Begin at the line with "This screenshot has" and output every line through the end of the records, exactly as given. Omit pictures.

Stored data
━━━━━━━━━━
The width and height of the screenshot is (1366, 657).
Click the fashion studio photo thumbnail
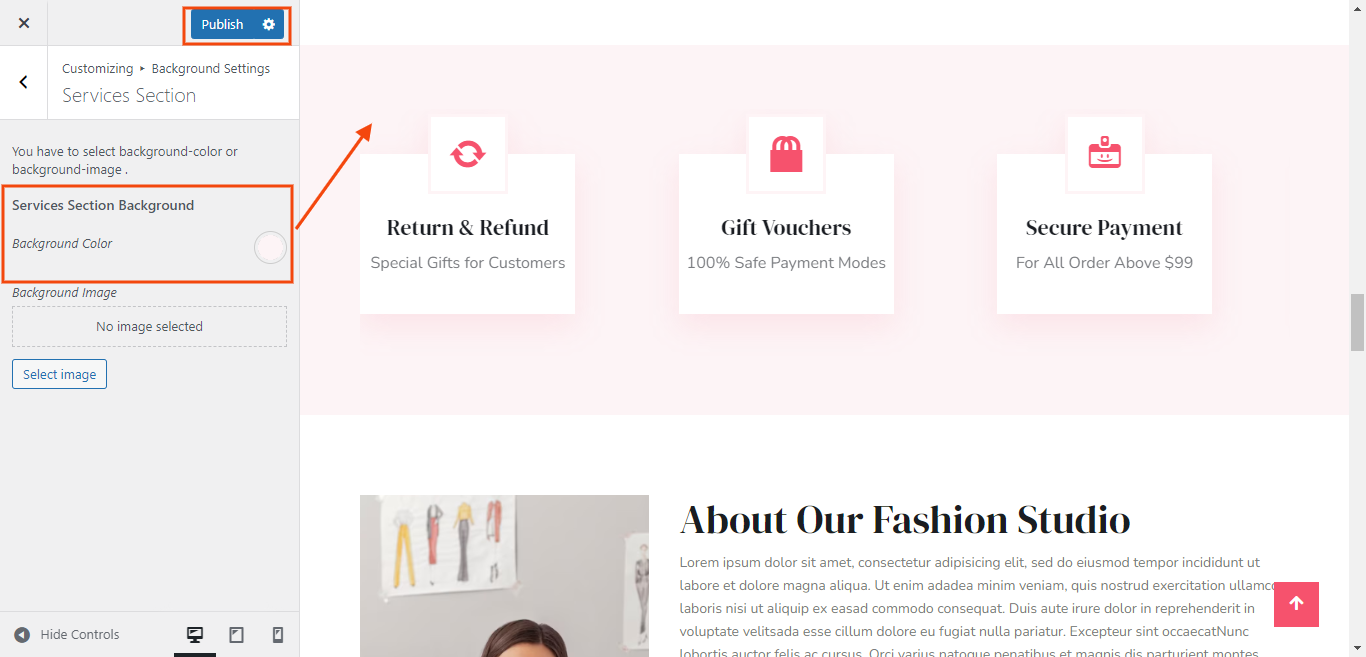coord(504,576)
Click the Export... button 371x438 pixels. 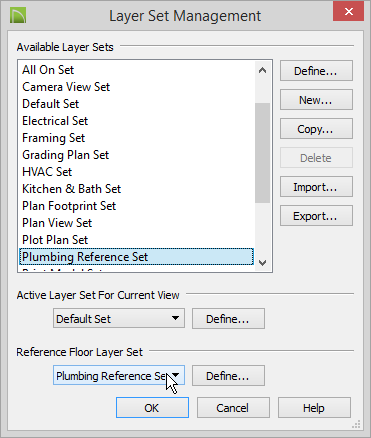(316, 216)
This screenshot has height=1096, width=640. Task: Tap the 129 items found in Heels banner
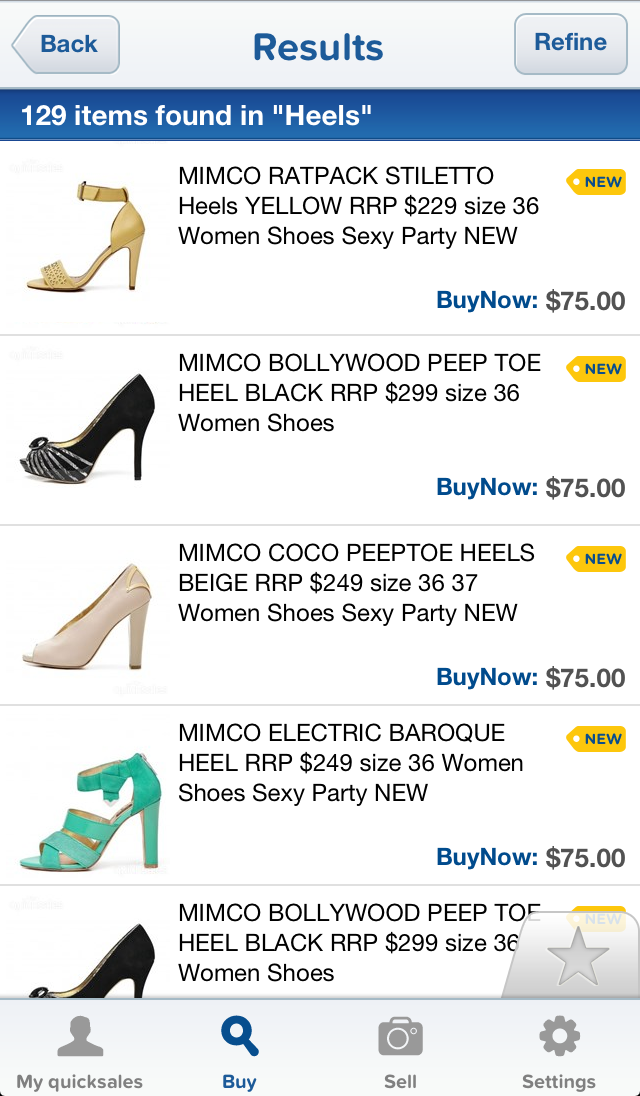coord(320,115)
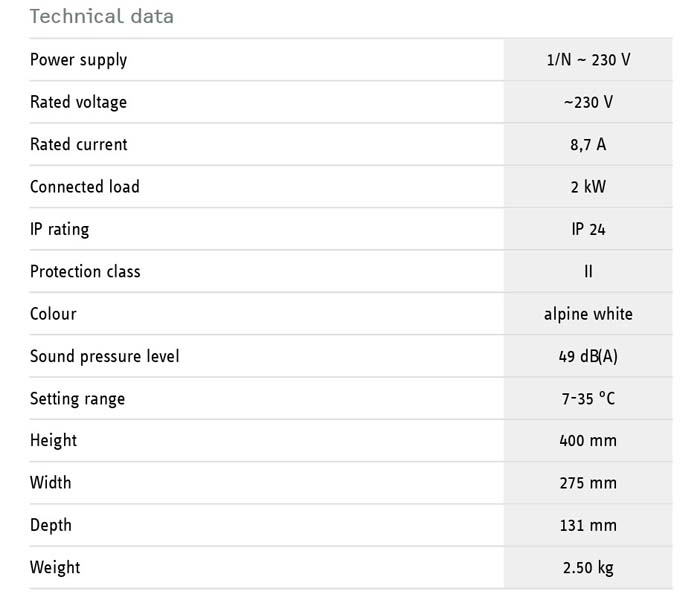
Task: Select the Setting range label
Action: (78, 399)
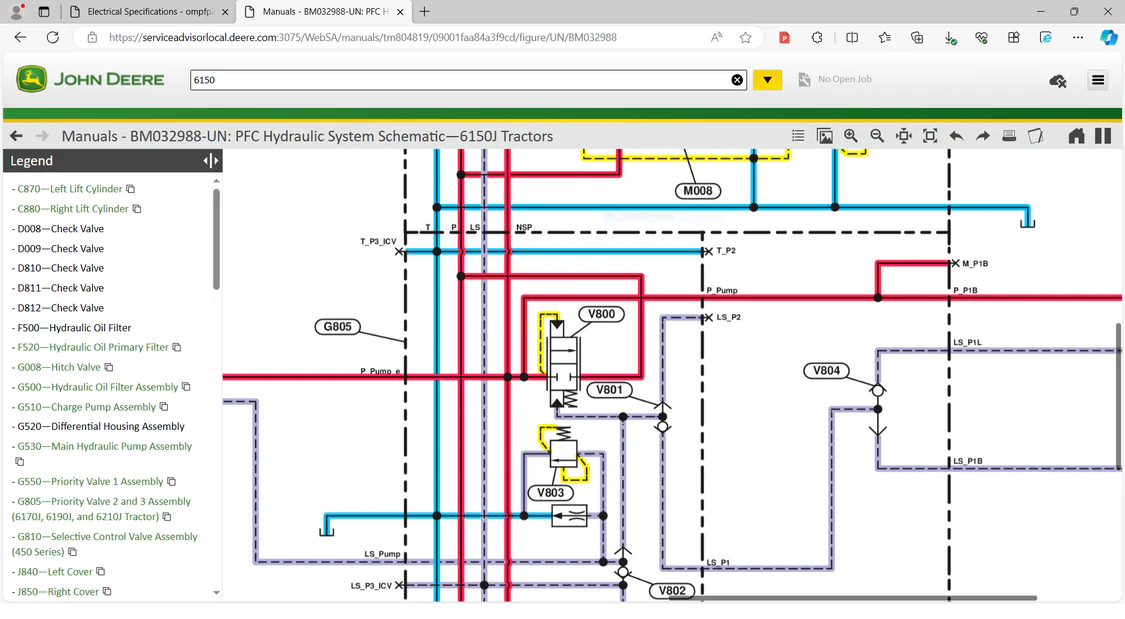Viewport: 1125px width, 619px height.
Task: Click the cloud offline status icon
Action: point(1058,80)
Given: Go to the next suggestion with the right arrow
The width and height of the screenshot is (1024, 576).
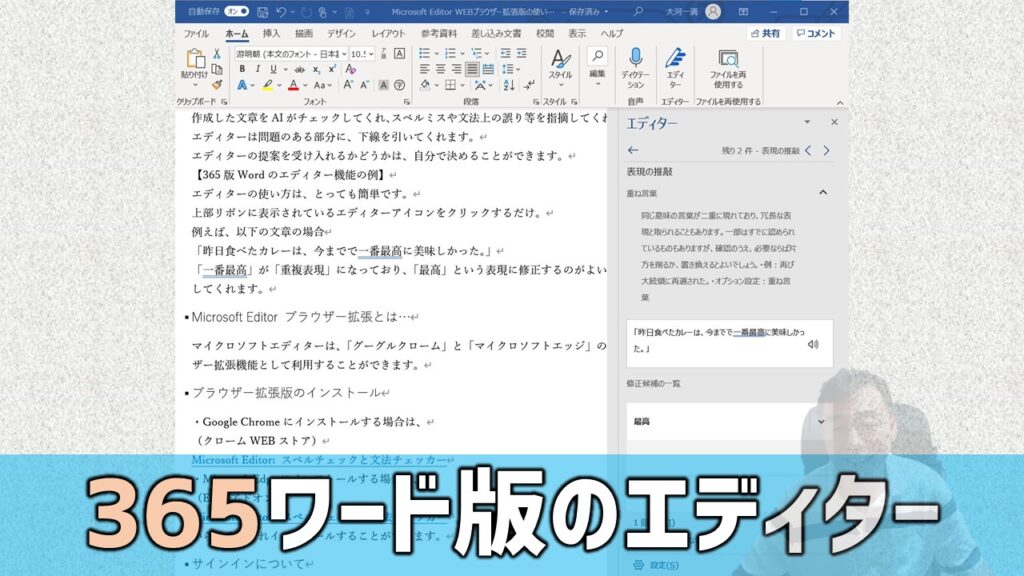Looking at the screenshot, I should coord(827,151).
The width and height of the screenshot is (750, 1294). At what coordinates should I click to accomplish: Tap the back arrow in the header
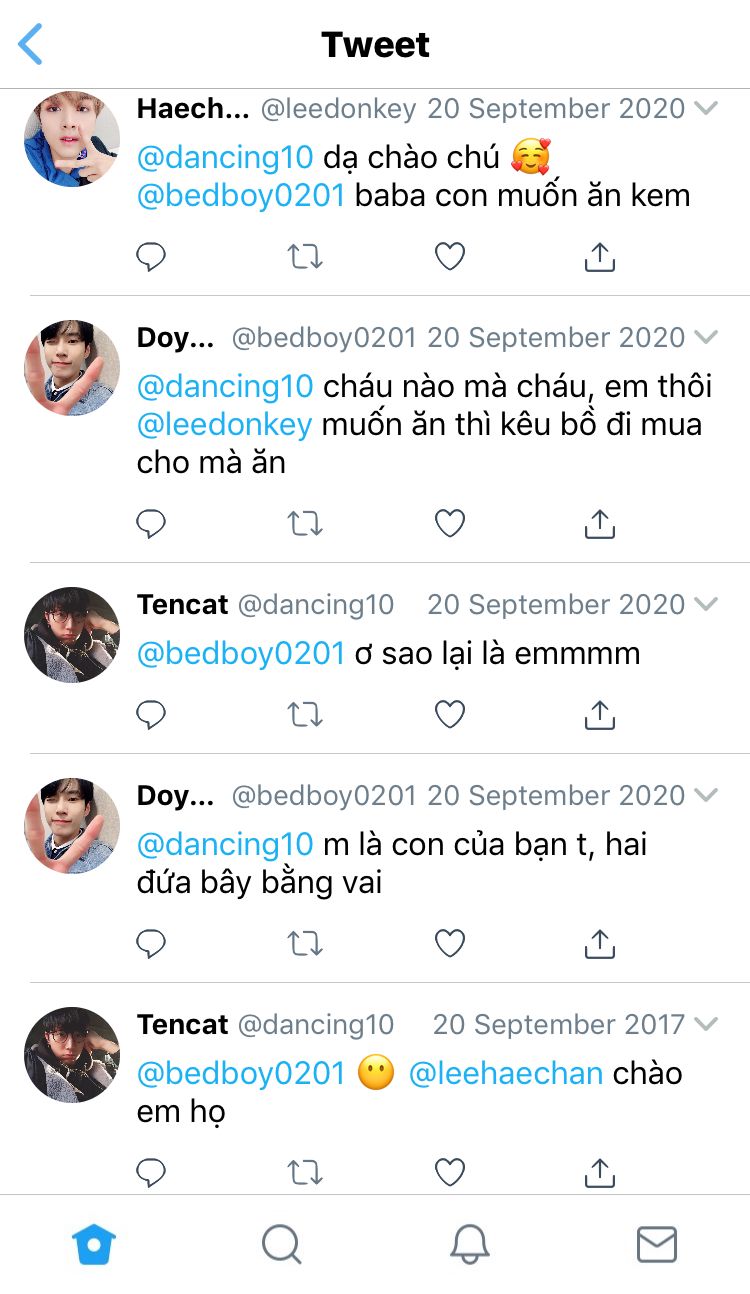click(31, 45)
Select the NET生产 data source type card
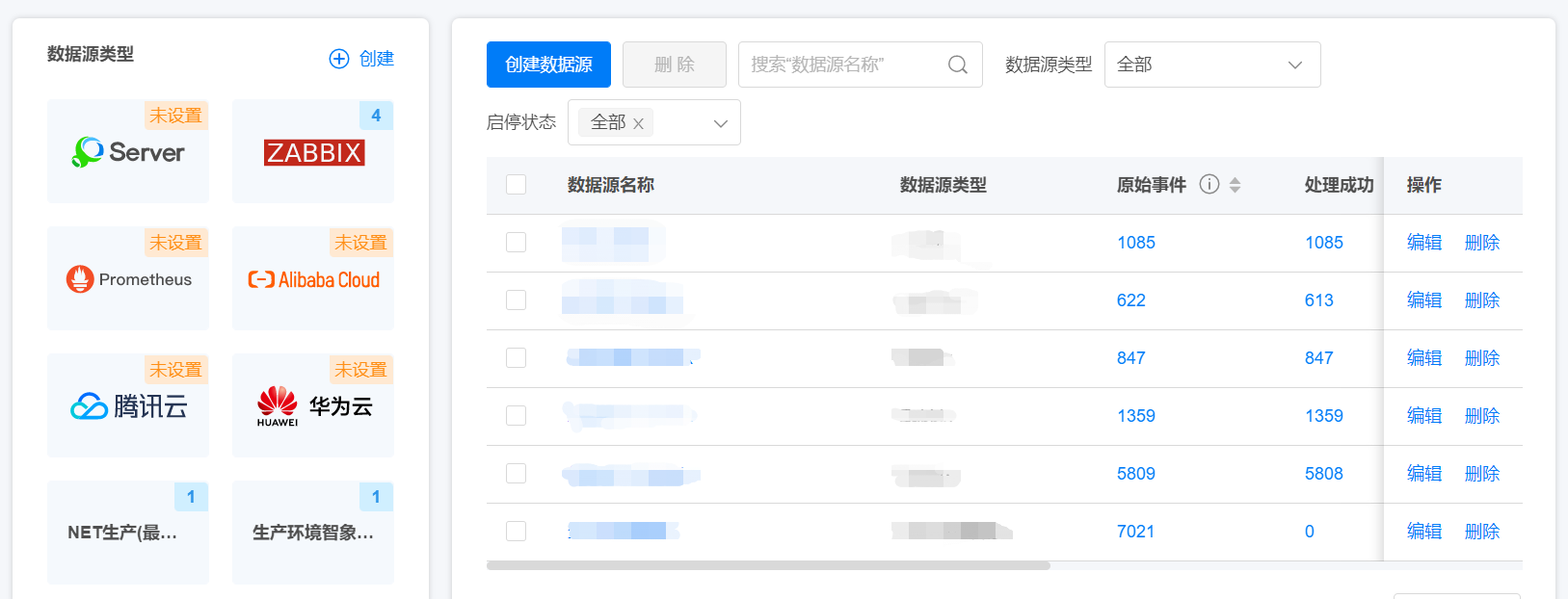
━━━━━━━━━━
Response area –
This screenshot has height=1096, width=640. Task: Tap the 129 items found in Heels banner
coord(320,115)
Task: Select the Setting range label
Action: (78, 399)
Viewport: 1125px width, 619px height.
Task: Click the cloud offline status icon
Action: point(1058,80)
Given: Go to the next suggestion with the right arrow
The width and height of the screenshot is (1024, 576).
Looking at the screenshot, I should coord(827,151).
The width and height of the screenshot is (750, 1294). At what coordinates should I click to accomplish: Tap the back arrow in the header
click(31, 45)
Select the NET生产 data source type card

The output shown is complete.